___ DATA EXTRACT ___

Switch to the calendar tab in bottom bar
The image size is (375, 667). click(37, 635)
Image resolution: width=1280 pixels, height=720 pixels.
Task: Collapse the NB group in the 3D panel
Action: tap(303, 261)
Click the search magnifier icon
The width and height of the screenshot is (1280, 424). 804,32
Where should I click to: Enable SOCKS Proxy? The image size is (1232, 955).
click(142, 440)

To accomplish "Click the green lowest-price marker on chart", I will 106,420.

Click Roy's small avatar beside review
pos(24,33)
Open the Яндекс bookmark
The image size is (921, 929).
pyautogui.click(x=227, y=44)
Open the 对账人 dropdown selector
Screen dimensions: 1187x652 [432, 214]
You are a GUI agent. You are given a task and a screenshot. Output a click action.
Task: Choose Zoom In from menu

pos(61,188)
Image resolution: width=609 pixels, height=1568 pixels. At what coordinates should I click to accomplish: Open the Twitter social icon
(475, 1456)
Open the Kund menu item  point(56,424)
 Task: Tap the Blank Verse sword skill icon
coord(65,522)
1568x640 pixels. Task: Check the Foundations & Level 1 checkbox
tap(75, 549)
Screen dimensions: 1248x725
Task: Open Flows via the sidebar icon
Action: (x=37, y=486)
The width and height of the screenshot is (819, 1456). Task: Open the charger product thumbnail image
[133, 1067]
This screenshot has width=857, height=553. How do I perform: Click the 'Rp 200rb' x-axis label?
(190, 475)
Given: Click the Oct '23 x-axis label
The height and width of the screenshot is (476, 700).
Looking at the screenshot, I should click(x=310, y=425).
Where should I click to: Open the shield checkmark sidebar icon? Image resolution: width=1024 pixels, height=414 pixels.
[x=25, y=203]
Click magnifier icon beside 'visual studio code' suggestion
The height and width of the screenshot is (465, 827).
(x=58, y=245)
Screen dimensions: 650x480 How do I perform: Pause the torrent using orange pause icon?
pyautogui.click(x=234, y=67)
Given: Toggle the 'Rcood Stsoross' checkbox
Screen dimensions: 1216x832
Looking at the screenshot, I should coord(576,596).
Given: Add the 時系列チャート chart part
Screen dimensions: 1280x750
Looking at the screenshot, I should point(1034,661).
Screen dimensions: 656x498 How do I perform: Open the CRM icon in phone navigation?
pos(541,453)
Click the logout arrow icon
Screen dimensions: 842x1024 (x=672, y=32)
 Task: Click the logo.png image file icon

___

» **YOUR OBJECTIVE**
Copy out all of the lines above exactly.

» **WRITTEN REPLY**
Switch to the calendar tab in bottom bar
The image size is (375, 667). click(37, 635)
Image resolution: width=1280 pixels, height=720 pixels.
Task: Collapse the NB group in the 3D panel
Action: tap(303, 261)
Click the search magnifier icon
The width and height of the screenshot is (1280, 424). 804,32
Where should I click to: Enable SOCKS Proxy? The image size is (1232, 955).
click(142, 440)

To accomplish "Click the green lowest-price marker on chart", I will 106,420.

Click Roy's small avatar beside review
pos(24,33)
Open the Яндекс bookmark
The image size is (921, 929).
pyautogui.click(x=227, y=44)
Open the 对账人 dropdown selector
Screen dimensions: 1187x652 [432, 214]
You are a GUI agent. You are given a task and a screenshot. Output a click action.
Task: Choose Zoom In from menu

pos(61,188)
Image resolution: width=609 pixels, height=1568 pixels. At what coordinates should I click to accomplish: Open the Twitter social icon
(475, 1456)
Open the Kund menu item  point(56,424)
 Task: Tap the Blank Verse sword skill icon
coord(65,522)
1568x640 pixels. Task: Check the Foundations & Level 1 checkbox
tap(75, 549)
Screen dimensions: 1248x725
Task: Open Flows via the sidebar icon
Action: (x=37, y=486)
The width and height of the screenshot is (819, 1456). Task: Open the charger product thumbnail image
[133, 1067]
This screenshot has width=857, height=553. How do I perform: Click the 'Rp 200rb' x-axis label?
(190, 475)
Given: Click the Oct '23 x-axis label
The height and width of the screenshot is (476, 700).
Looking at the screenshot, I should click(x=310, y=425).
Where should I click to: Open the shield checkmark sidebar icon? Image resolution: width=1024 pixels, height=414 pixels.
[x=25, y=203]
Click magnifier icon beside 'visual studio code' suggestion
The height and width of the screenshot is (465, 827).
(x=58, y=245)
Screen dimensions: 650x480 How do I perform: Pause the torrent using orange pause icon?
pyautogui.click(x=234, y=67)
Given: Toggle the 'Rcood Stsoross' checkbox
Screen dimensions: 1216x832
Looking at the screenshot, I should coord(576,596).
Given: Add the 時系列チャート chart part
Screen dimensions: 1280x750
Looking at the screenshot, I should point(1034,661).
Screen dimensions: 656x498 How do I perform: Open the CRM icon in phone navigation?
pos(541,453)
Click the logout arrow icon
Screen dimensions: 842x1024 (x=672, y=32)
 Task: Click the logo.png image file icon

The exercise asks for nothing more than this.